Pour faire face à ces menaces, la doctrine française s’appuie sur deux volets : la protection « robuste » et « résiliente » des systèmes informatiques, coordonnée sous l’autorité du Premier ministre, et une « capacité de réponse gouvernementale », qui, d’après le ministre, « fera en premier lieu appel à l’ensemble des moyens diplomatiques, juridiques ou policiers, sans s’interdire l’emploi gradué de moyens relevant du ministère de la Défense, si les intérêts stratégiques nationaux sont menacés. »

Le ministre a ensuite précisé que cette capacité informatique offensive ira de pair avec le renseignement, afin de « caractériser la menace et à identifier son origine » et qu’elle enrichira « la palette des options qui sont à la disposition de l’Etat », avec « différents stades plus ou moins réversibles et plus ou moins discrets mais toujouts proportionnés à l’ampleur et à la gravité de la situation. »

Le problème des cyberattaques est de pouvoir en déterminer précisément l’origine. Là, M. Le Drian a expliqué qu’étant donné que « le brouillard du monde virtuel permet toute sorte de manipulation », alors « l’imputation des attaques ne saurait se limiter à des preuves de nature juridique » mais devra « intégrer l’intime conviction que permettent des faisceaux d’indices convergents. » Dans ces conditions, il vaudra mieux ne pas se tromper de cible…

Quoi qu’il en soit, M. Le Drian a également fait des annonces en matière de cyberdéfense. Ainsi, les effectifs qui y sont affectés augmenteront de 350 personnels d’ici 2019.  »

L’État doit soutenir les compétences scientifiques et technologiques performantes du domaine cyber, car la capacité à produire en toute autonomie nos dispositifs de sécurité, notamment en matière de cryptologie et de détection d’attaque, est une composante essentielle de la souveraineté nationale », a-t-il expliqué.

Au niveau du ministère de la Défense, au sein duquel on considère que le cyberespace doit faire l’objet d’une « approche semblable à celle adoptée pour les milieux aérien, terrestre et maritime », la chaîne de commandement opérationnel de la cyberdéfense, effective depuis 2011, sera « consolidée » en « s’intégrant pleinement aux chaînes de conduite des opérations maritimes, aériennes, terrestres ou spéciales. » Et les centres de surveillance « relevant de l’ANSSI (Agence nationale de la sécurité des systèmes d’information) et de la chaîne cyber des armes seront co-localisés à partir de cet été. »

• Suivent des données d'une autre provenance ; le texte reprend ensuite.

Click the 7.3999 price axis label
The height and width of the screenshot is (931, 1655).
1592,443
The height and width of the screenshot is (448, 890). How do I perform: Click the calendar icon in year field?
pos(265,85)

En outre, une réserve, à la fois opérationnelle et citoyenne (c’est déjà fait pour la seconde) sera mobilisable en cas de crise informatique majeure. Cette disposition figure d’ailleurs dans le dernier Livre Blanc. A cela s’ajoute un effort majeur en matière de formation, avec la création d’un pôle d’excellence autour des écoles de Saint-Cyr Coëtquidan, où une chaire de cyberdéfense a été inaugurée en 2012.

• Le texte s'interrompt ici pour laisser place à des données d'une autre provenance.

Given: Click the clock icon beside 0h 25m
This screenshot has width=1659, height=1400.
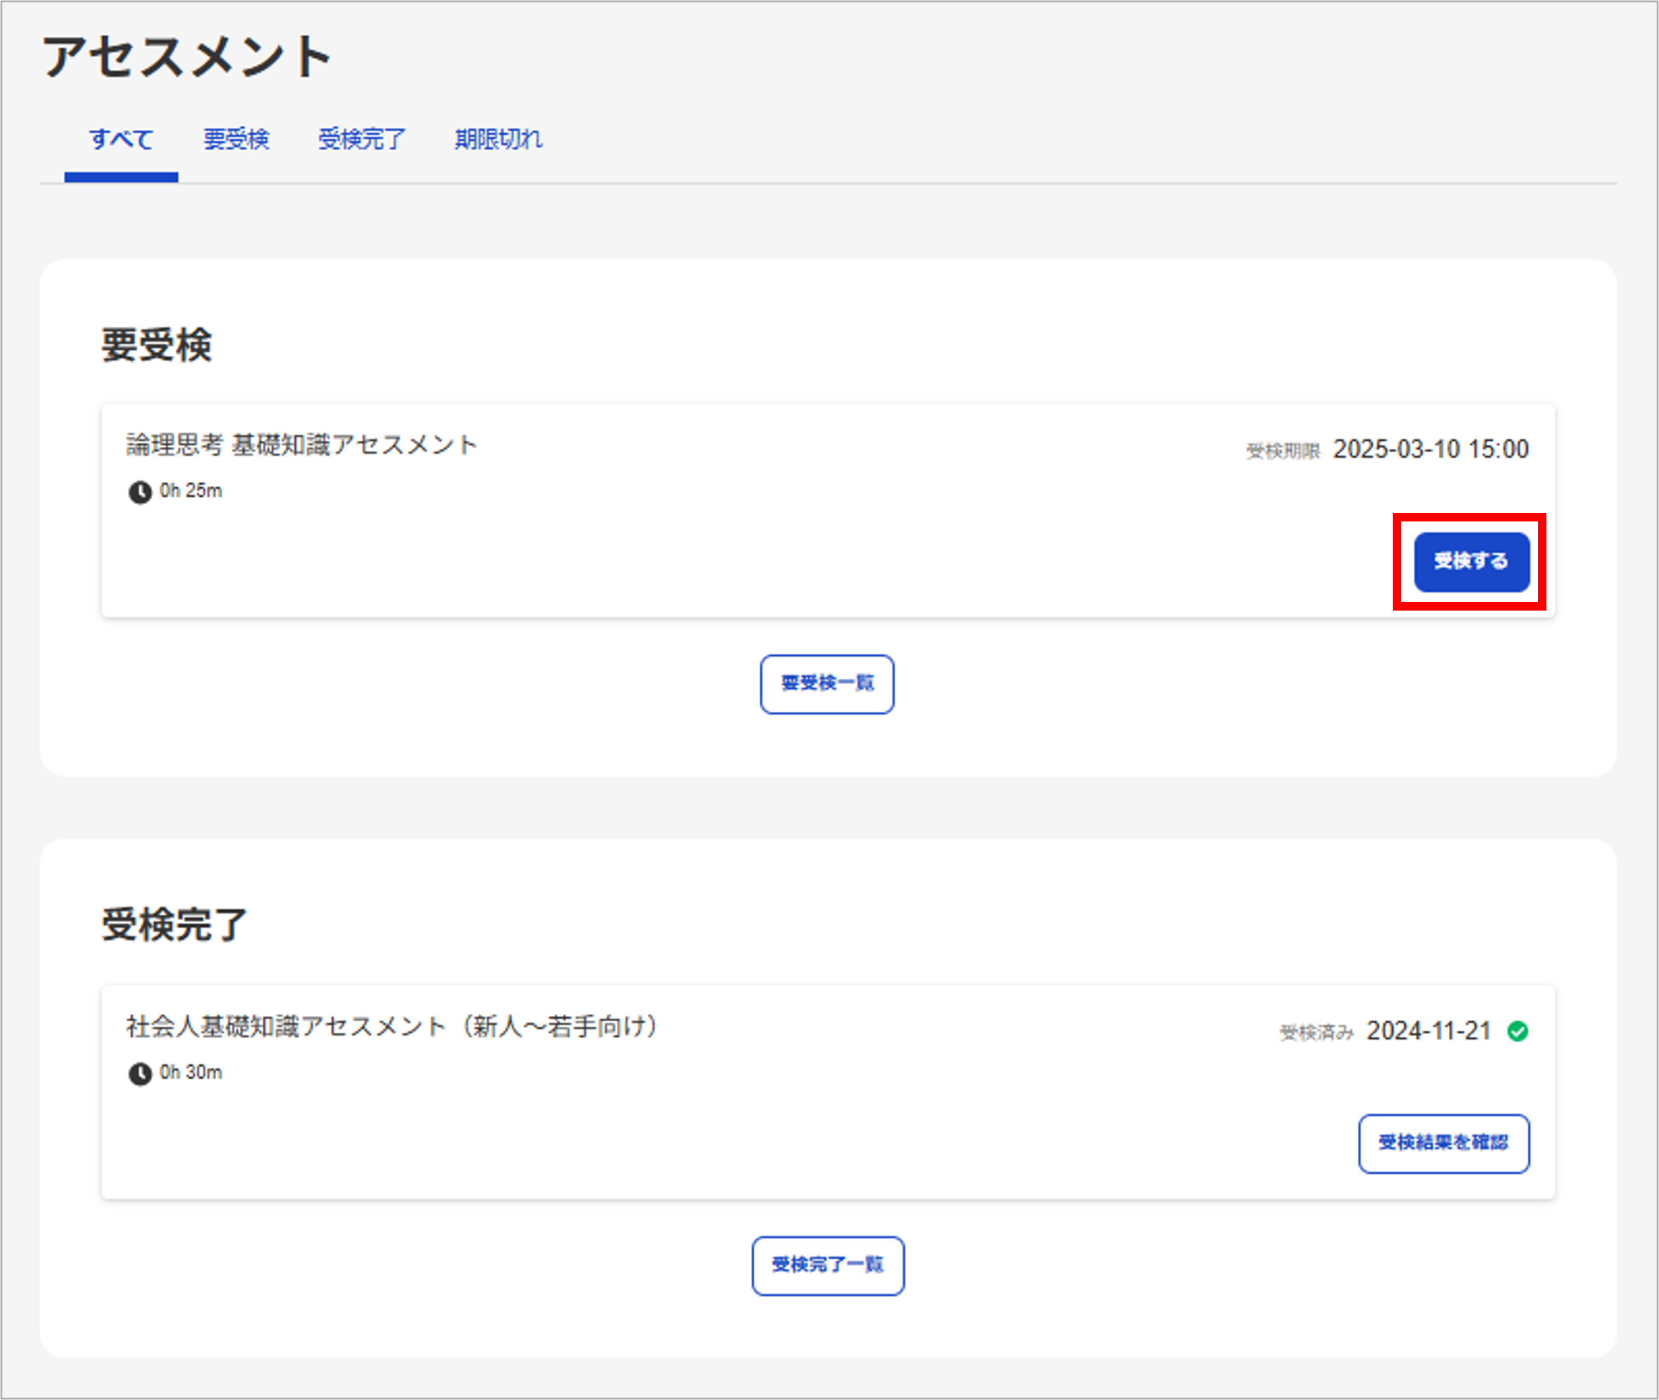Looking at the screenshot, I should click(140, 492).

Enfin, un soutien particulier en recherche et développement au profit de la base industrielle de technologies de défense et de sécurité nationale sera mis en place via notamment un triplement des crédits consacrés aux études amont dans le domaine de la cyberdéfense (ils passeront de 10 à 30 millions par an). Et la Direction générale de l’armement (DGA) aura à constituer un « vivier » de plusieurs centaines d’experts de haut niveau dans plusieurs disciplines liées à la cybersécurité, dont la cryptologie, la microélectronique, l’analyse de composants logiciels et matériels, etc.